According to academic opinion, a consistent separation of religion and state cannot currently be established in Arab countries. The secular principle is widely rejected not only by Islamist forces, said the Berlin-based Islamic scholar Prof. Dr. Gudrun Krämer on Monday at the German Oriental Studies Conference (Deutscher Orientalistentag, DOT) at the University of Münster. In Arab Spring countries or Iran, those who promote secularity as a way of social pacification do not find a majority so far. “Many associate the separation of religion and politics with atheism. And those who are godless have neither values nor decency.” Thus, even secular forces shy away from openly advocating secularism. “In Islam, though, religion and state do not necessarily form an entity”, according to the expert. “Koran and Sunnah actually allow for the secular principle – not, however, in the manner currently predominating in the Middle East.”

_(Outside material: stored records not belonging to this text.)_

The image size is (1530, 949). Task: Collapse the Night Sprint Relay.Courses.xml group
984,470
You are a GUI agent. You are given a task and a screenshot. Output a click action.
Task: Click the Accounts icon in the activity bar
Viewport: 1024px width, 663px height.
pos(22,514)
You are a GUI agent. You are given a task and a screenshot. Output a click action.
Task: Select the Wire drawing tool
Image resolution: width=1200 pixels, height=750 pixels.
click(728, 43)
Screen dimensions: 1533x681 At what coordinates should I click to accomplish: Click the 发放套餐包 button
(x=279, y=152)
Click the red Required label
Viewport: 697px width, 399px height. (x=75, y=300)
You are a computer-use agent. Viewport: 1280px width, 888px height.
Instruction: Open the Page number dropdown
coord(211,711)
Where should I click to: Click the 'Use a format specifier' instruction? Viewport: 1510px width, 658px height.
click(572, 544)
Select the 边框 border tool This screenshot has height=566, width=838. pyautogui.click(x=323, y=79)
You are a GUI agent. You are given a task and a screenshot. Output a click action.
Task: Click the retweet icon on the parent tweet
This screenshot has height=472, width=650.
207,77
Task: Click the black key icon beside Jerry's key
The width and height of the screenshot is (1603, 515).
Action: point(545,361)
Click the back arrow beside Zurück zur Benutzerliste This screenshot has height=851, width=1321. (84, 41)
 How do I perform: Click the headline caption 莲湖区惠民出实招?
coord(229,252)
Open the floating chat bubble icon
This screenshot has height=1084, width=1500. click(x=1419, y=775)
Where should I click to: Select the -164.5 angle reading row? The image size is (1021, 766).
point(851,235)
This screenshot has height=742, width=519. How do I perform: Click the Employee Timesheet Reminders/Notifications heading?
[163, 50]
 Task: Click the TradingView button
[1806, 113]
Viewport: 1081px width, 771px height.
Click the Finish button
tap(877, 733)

According to Krämer, “actual secularisation processes” have indeed long been observed in Arab societies – in politics, law, economics, culture and education. The rejection of the secular principle is thus all the more astonishing. Commonly, it is both religiously and politically justified: “Secularism is depicted as an ideology of authoritarian governments imposing it on their own societies by force”, said the scholar of Freie Universität Berlin. Examples are Turkey under Mustafa Kemal Atatürk (1881-1938), Tunisia under Habib Bourguiba (1903-2000) and Irak under Saddam Hussein (1937-2006). “At the same time, secularists are denounced as agents of the West.” From this perspective, the separation of religion and state is a means of “colonisation and cultural alienation”. For many Muslims, this is just as serious as the fear of Islam becoming less important.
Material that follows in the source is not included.